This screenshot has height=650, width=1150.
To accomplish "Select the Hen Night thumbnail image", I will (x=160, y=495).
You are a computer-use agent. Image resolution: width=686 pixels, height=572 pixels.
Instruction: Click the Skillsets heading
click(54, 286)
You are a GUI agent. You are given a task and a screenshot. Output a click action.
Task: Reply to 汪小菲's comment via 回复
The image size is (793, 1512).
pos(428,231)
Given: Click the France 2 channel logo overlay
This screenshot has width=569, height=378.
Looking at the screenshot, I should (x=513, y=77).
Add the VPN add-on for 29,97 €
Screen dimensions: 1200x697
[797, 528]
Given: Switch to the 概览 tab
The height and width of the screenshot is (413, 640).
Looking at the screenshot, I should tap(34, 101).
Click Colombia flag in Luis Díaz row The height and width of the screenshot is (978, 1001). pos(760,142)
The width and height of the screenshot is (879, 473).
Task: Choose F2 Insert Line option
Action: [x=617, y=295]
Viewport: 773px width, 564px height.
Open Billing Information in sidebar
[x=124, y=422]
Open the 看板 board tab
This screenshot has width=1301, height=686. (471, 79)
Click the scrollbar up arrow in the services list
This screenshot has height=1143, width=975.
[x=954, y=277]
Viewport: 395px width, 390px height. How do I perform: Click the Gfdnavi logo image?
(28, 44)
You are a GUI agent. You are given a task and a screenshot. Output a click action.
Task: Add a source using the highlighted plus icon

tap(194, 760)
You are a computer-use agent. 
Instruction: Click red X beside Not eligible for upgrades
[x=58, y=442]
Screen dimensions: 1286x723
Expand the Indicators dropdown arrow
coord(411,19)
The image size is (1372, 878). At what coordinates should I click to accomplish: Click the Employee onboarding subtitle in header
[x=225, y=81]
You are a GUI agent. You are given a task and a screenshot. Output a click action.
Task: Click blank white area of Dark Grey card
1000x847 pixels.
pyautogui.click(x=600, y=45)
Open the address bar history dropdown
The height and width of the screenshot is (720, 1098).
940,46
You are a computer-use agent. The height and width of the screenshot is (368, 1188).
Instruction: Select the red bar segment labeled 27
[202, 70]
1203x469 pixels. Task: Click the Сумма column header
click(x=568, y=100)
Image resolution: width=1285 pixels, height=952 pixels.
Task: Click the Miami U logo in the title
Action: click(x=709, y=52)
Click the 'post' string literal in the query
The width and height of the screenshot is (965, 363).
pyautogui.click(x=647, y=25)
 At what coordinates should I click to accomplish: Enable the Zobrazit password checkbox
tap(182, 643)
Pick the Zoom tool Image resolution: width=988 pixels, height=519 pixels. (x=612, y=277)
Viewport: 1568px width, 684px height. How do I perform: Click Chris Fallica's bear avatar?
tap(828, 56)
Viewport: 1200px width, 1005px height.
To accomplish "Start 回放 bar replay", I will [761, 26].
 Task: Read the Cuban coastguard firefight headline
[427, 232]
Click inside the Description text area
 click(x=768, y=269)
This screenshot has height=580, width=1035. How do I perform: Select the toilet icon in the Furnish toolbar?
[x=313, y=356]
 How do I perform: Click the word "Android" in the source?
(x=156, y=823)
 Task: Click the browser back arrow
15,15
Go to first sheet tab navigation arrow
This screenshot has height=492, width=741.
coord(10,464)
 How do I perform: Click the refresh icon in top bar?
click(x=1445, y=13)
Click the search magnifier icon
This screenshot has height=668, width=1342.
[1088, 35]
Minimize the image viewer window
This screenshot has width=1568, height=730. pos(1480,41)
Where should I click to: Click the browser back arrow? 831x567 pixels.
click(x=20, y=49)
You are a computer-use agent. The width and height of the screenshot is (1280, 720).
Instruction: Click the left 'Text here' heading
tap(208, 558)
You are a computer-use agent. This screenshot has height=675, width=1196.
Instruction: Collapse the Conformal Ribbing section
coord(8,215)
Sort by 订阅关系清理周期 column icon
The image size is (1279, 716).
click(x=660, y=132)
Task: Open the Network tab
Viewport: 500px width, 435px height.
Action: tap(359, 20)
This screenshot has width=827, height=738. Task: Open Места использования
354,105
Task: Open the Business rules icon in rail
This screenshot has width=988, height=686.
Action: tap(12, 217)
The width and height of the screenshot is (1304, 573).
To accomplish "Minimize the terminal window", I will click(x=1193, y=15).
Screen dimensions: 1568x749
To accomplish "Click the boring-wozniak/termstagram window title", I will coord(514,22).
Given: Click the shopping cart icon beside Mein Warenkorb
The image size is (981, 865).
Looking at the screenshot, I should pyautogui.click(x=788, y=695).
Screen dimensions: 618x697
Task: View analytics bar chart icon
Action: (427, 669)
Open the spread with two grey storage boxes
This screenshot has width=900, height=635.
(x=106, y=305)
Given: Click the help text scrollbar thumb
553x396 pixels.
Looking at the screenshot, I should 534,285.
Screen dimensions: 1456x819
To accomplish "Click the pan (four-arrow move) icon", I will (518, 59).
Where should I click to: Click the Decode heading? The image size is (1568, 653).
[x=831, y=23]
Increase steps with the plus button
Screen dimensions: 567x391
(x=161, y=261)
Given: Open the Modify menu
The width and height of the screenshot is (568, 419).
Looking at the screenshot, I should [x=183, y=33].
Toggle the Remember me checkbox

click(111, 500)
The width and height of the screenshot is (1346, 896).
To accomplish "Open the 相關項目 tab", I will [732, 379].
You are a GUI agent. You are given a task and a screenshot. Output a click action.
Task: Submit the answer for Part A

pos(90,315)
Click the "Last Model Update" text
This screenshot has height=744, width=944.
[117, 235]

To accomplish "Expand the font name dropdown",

**Work request:** All lines in the material are to be returned exactly.

**Answer for this exercise:**
This screenshot has height=650, width=1150.
To accomplish "Select the Hen Night thumbnail image", I will (x=160, y=495).
You are a computer-use agent. Image resolution: width=686 pixels, height=572 pixels.
Instruction: Click the Skillsets heading
click(54, 286)
You are a GUI agent. You are given a task and a screenshot. Output a click action.
Task: Reply to 汪小菲's comment via 回复
The image size is (793, 1512).
pos(428,231)
Given: Click the France 2 channel logo overlay
This screenshot has width=569, height=378.
Looking at the screenshot, I should (x=513, y=77).
Add the VPN add-on for 29,97 €
Screen dimensions: 1200x697
[797, 528]
Given: Switch to the 概览 tab
The height and width of the screenshot is (413, 640).
Looking at the screenshot, I should tap(34, 101).
Click Colombia flag in Luis Díaz row The height and width of the screenshot is (978, 1001). pos(760,142)
The width and height of the screenshot is (879, 473).
Task: Choose F2 Insert Line option
Action: [x=617, y=295]
Viewport: 773px width, 564px height.
Open Billing Information in sidebar
[x=124, y=422]
Open the 看板 board tab
This screenshot has width=1301, height=686. (471, 79)
Click the scrollbar up arrow in the services list
This screenshot has height=1143, width=975.
[x=954, y=277]
Viewport: 395px width, 390px height. How do I perform: Click the Gfdnavi logo image?
(28, 44)
You are a GUI agent. You are given a task and a screenshot. Output a click action.
Task: Add a source using the highlighted plus icon

tap(194, 760)
You are a computer-use agent. 
Instruction: Click red X beside Not eligible for upgrades
[x=58, y=442]
Screen dimensions: 1286x723
Expand the Indicators dropdown arrow
coord(411,19)
The image size is (1372, 878). At what coordinates should I click to accomplish: Click the Employee onboarding subtitle in header
[x=225, y=81]
You are a GUI agent. You are given a task and a screenshot. Output a click action.
Task: Click blank white area of Dark Grey card
1000x847 pixels.
pyautogui.click(x=600, y=45)
Open the address bar history dropdown
The height and width of the screenshot is (720, 1098).
940,46
You are a computer-use agent. The height and width of the screenshot is (368, 1188).
Instruction: Select the red bar segment labeled 27
[202, 70]
1203x469 pixels. Task: Click the Сумма column header
click(x=568, y=100)
Image resolution: width=1285 pixels, height=952 pixels.
Task: Click the Miami U logo in the title
Action: click(x=709, y=52)
Click the 'post' string literal in the query
The width and height of the screenshot is (965, 363).
pyautogui.click(x=647, y=25)
 At what coordinates should I click to accomplish: Enable the Zobrazit password checkbox
tap(182, 643)
Pick the Zoom tool Image resolution: width=988 pixels, height=519 pixels. (x=612, y=277)
Viewport: 1568px width, 684px height. How do I perform: Click Chris Fallica's bear avatar?
tap(828, 56)
Viewport: 1200px width, 1005px height.
To accomplish "Start 回放 bar replay", I will [761, 26].
 Task: Read the Cuban coastguard firefight headline
[427, 232]
Click inside the Description text area
 click(x=768, y=269)
This screenshot has height=580, width=1035. How do I perform: Select the toilet icon in the Furnish toolbar?
[x=313, y=356]
 How do I perform: Click the word "Android" in the source?
(x=156, y=823)
 Task: Click the browser back arrow
15,15
Go to first sheet tab navigation arrow
This screenshot has height=492, width=741.
coord(10,464)
 How do I perform: Click the refresh icon in top bar?
click(x=1445, y=13)
Click the search magnifier icon
This screenshot has height=668, width=1342.
[1088, 35]
Minimize the image viewer window
This screenshot has width=1568, height=730. pos(1480,41)
Where should I click to: Click the browser back arrow? 831x567 pixels.
click(x=20, y=49)
You are a computer-use agent. The width and height of the screenshot is (1280, 720).
Instruction: Click the left 'Text here' heading
tap(208, 558)
You are a computer-use agent. This screenshot has height=675, width=1196.
Instruction: Collapse the Conformal Ribbing section
coord(8,215)
Sort by 订阅关系清理周期 column icon
The image size is (1279, 716).
click(x=660, y=132)
Task: Open the Network tab
Viewport: 500px width, 435px height.
Action: tap(359, 20)
This screenshot has width=827, height=738. Task: Open Места использования
354,105
Task: Open the Business rules icon in rail
This screenshot has width=988, height=686.
Action: tap(12, 217)
The width and height of the screenshot is (1304, 573).
To accomplish "Minimize the terminal window", I will click(x=1193, y=15).
Screen dimensions: 1568x749
To accomplish "Click the boring-wozniak/termstagram window title", I will coord(514,22).
Given: Click the shopping cart icon beside Mein Warenkorb
The image size is (981, 865).
Looking at the screenshot, I should pyautogui.click(x=788, y=695).
Screen dimensions: 618x697
Task: View analytics bar chart icon
Action: (427, 669)
Open the spread with two grey storage boxes
This screenshot has width=900, height=635.
(x=106, y=305)
Given: Click the help text scrollbar thumb
553x396 pixels.
Looking at the screenshot, I should 534,285.
Screen dimensions: 1456x819
To accomplish "Click the pan (four-arrow move) icon", I will (518, 59).
Where should I click to: Click the Decode heading? The image size is (1568, 653).
[x=831, y=23]
Increase steps with the plus button
Screen dimensions: 567x391
(x=161, y=261)
Given: Open the Modify menu
The width and height of the screenshot is (568, 419).
Looking at the screenshot, I should [x=183, y=33].
Toggle the Remember me checkbox

click(111, 500)
The width and height of the screenshot is (1346, 896).
To accomplish "Open the 相關項目 tab", I will [732, 379].
You are a GUI agent. You are given a task and a screenshot. Output a click action.
Task: Submit the answer for Part A

pos(90,315)
Click the "Last Model Update" text
This screenshot has height=744, width=944.
[117, 235]

To accomplish "Expand the font name dropdown",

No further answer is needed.